Daniel S Ory MD
Atherosclerotic coronary artery disease is a major diabetes complication. Work in my laboratory focuses on identification and characterization of genes that function in the uptake, intracellular transport, and export of lipoprotein-derived cholesterol, and on gene programs that regulate cellular cholesterol balance. The goal of our research is to shed light on the molecular mechanisms involved in atherosclerotic lesion formation, and to identify biomarkers for early detection of vascular disease in diabetes.
Cellular cholesterol requirements are met through de novo cholesterol synthesis and uptake of lipoprotein cholesterol. These homeostatic responses are tightly regulated at multiple cholesterol transfer steps and through a negative feedback loop that responds to elevations of membrane cholesterol in the endoplasmic reticulum (ER). Alterations in sterol sensing and trafficking pathways contribute to human inborn errors of metabolism (e.g., Niemann-Pick C disease) and to acquired disease states (e.g., atherosclerosis). The goals of our laboratory are elucidate mechanisms governing these critical cholesterol homeostatic pathways, and to translate our findings to develop biomarkers for prevention and treatment of human disease.
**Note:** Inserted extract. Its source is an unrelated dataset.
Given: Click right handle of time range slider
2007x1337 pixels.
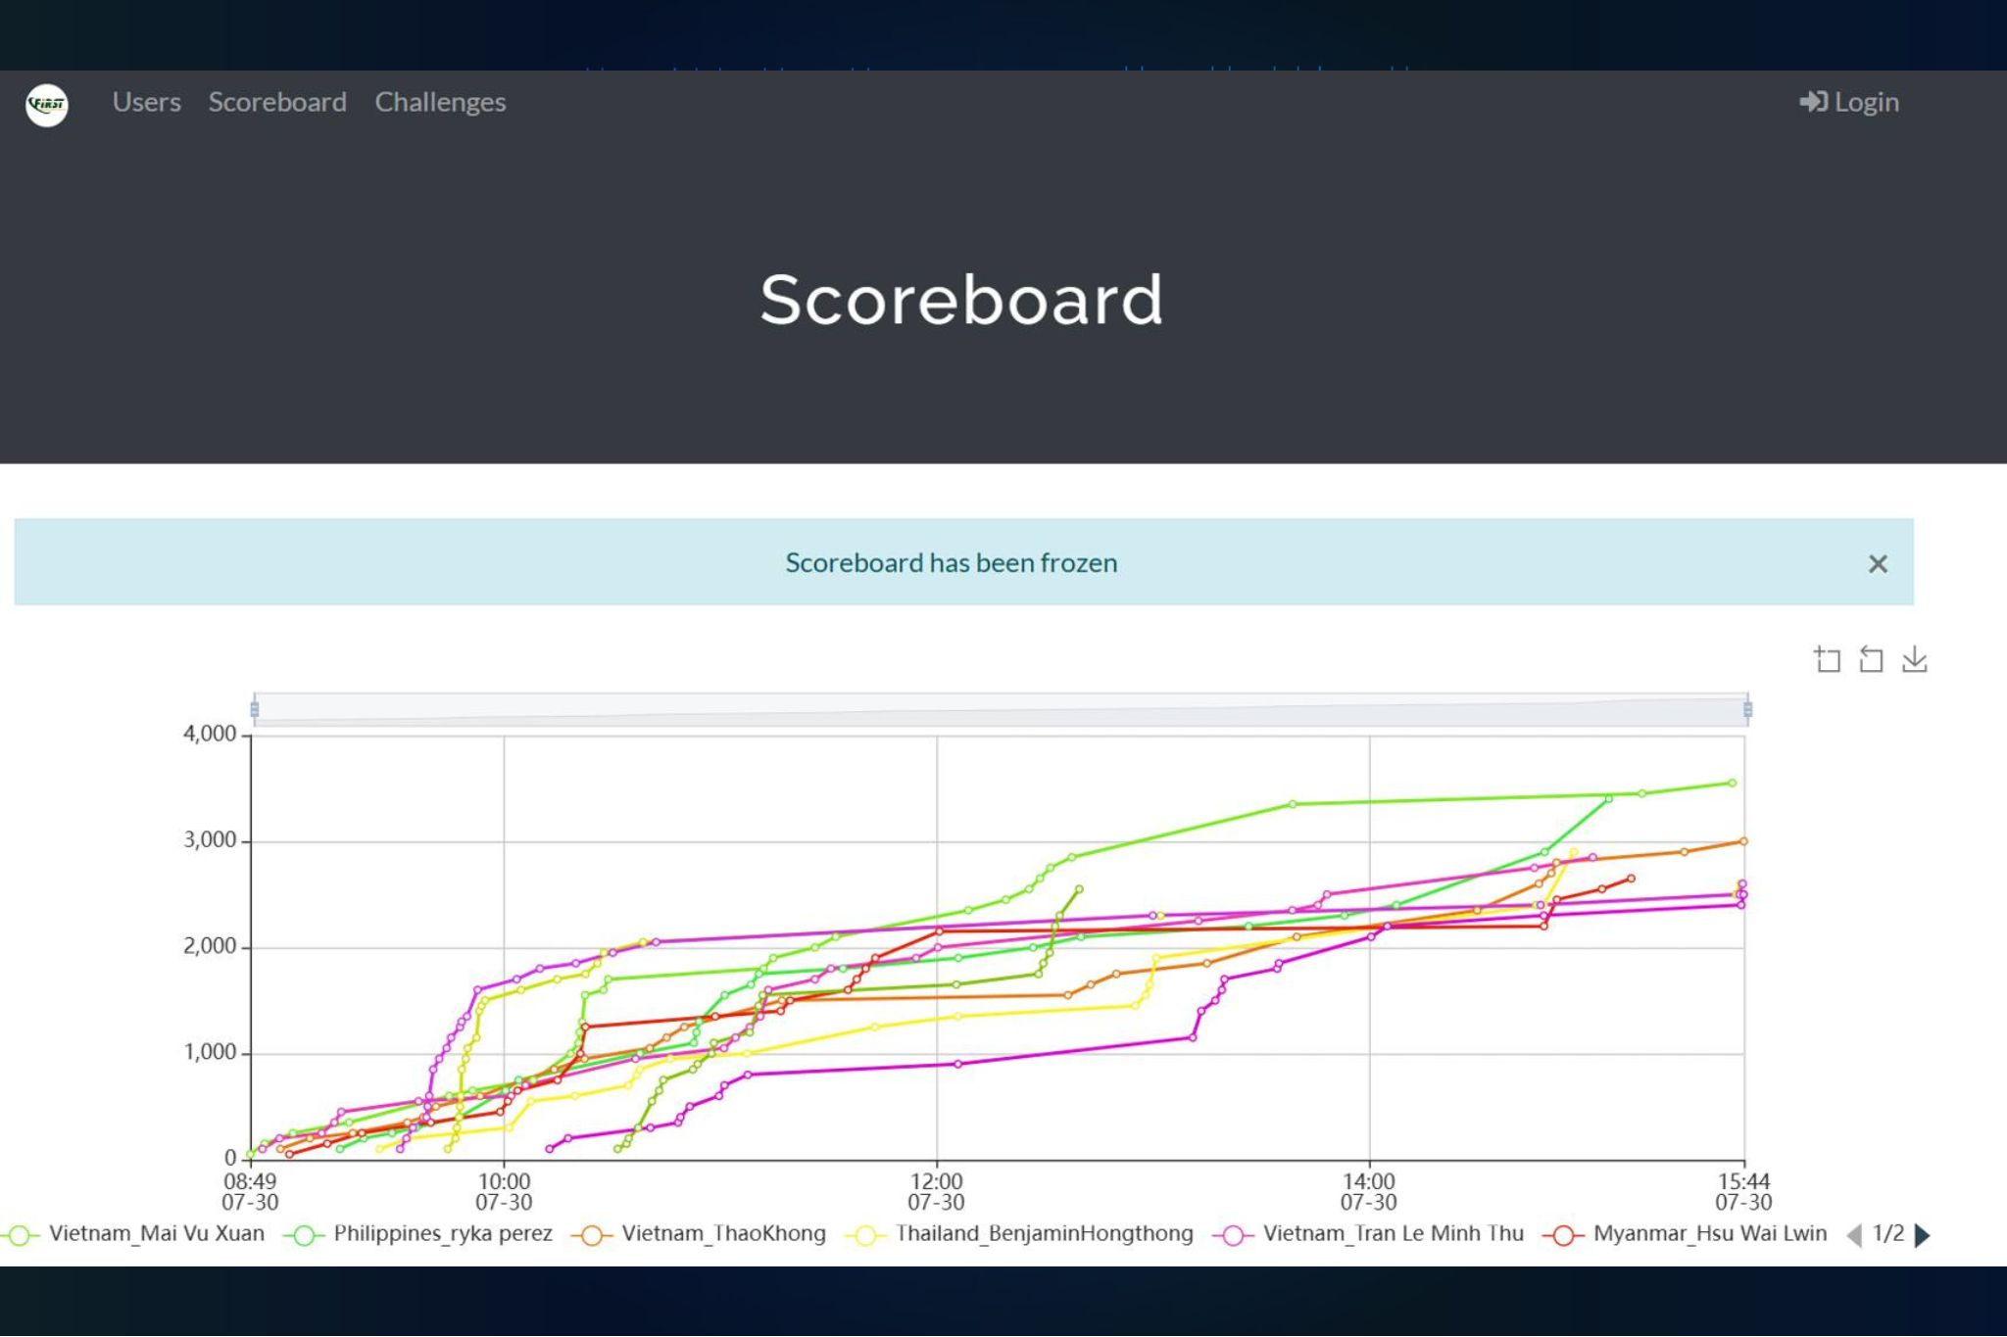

Our work is focused in fourbroad areas. First, we study molecular mechanisms of regulation of cholesterol homeostasis. Using an unbiased genetic screen to identify the molecular machinery responsible for cholesterol regulation, we discovered small RNAs (small nucleolar RNAs) that represent a previously unrecognized mode of regulation for cellular cholesterol homeostasis. We are using RNA affinity purification methods to identify the targets of these snoRNAs, and their physiological role is being investigated in conditional knockout and transgenic mouse models. Second, we are using multidisciplinary approaches – photoactivatable cholesterol probes and proteomics – to identify the cholesterol transfer and binding protein responsible for exit of cholesterol from lysosomes. Third, we are developing therapeutics for Niemann-Pick C disease. Current projects are focused on use of “proteostasis regulators” to correct the protein folding defect in the mutant NPC1 protein in our mouse models. Our work in this area has led to two Phase 1 clinical trials and has launched a multicenter Phase 2/3 trial. Fourth, using mass spectrometry-based metabolomics, we have identified candidate cholesterol and lipid-derived metabolites that are being validated in clinical studies as biomarkers in human disorders associated with oxidative stress, including diabetes and Niemann-Pick C disease. These biomarkers are being developed as diagnostic and newborn screening tools.